The ENDRB Gene And Coat-Colour Related Disorders In Horses
This gene belongs to a group of genes involved in regulating cell propagation and differentiation. Notably, it codes a protein involved in the developmental regulation of neural crest cells destined to become enteric ganglia cells (intestinal nerves) AND melanocytes. Intestinal ganglion cells control the muscular contractions that push contents through the intestines.
The mutation that causes Overo Lethal White Syndrome results in a defective protein that disrupts this process. The result in homozygotes of the mutation is a pure or nearly pure white coat and an absence of ganglion (nerve) cell development in the large intestine (intestinal aganglionosis). A similar mutation in humans causes Hirschsprung’s Disease. Lethal white foals have to be euthanized.

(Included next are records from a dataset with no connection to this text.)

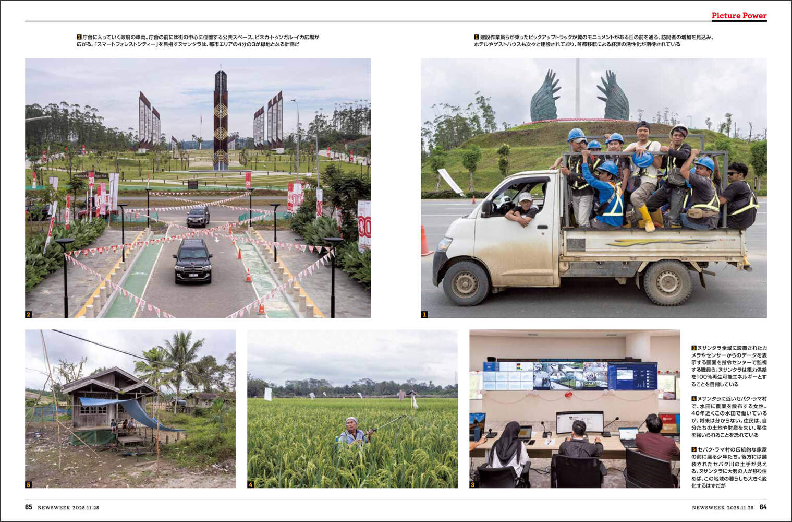This screenshot has width=792, height=522.
Task: Click the number 4 marker starting the side caption
Action: click(694, 399)
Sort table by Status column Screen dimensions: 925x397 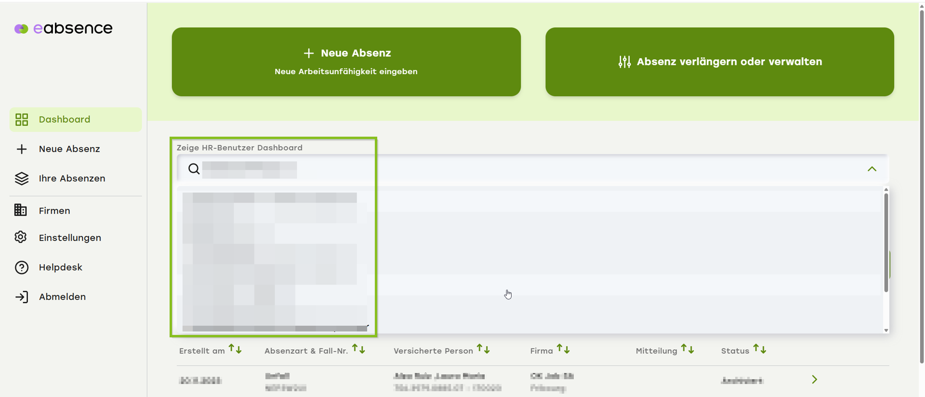point(759,349)
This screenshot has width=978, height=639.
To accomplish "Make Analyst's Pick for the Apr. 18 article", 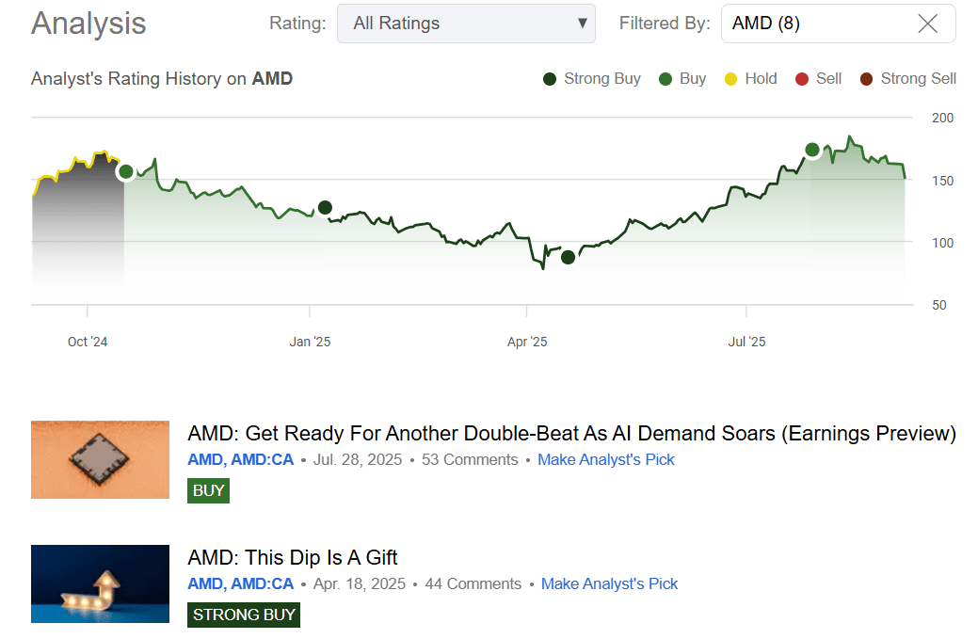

Heterozygotes still have normal intestinal ganglion cell development but may exhibit some depigmentation, resulting in the frame overo phenotype.
Overo Lethal White Syndrome and Other Coat-Colour Related Disorders In Horses
Knowing the mutations and changes in cellular DNA that cause the various coat patterns and colors, and their associated diseases, like Overo Lethal White Syndrome, helps horse breeders make informed and ethical breeding choices.
Then there is the simple fact that in some markets, producing a particular color guarantees a sale whilst not producing it may result in a culled foal! Once again, knowing how to produce the desired color reduces the risk of producing that ‘unwanted color’ foal.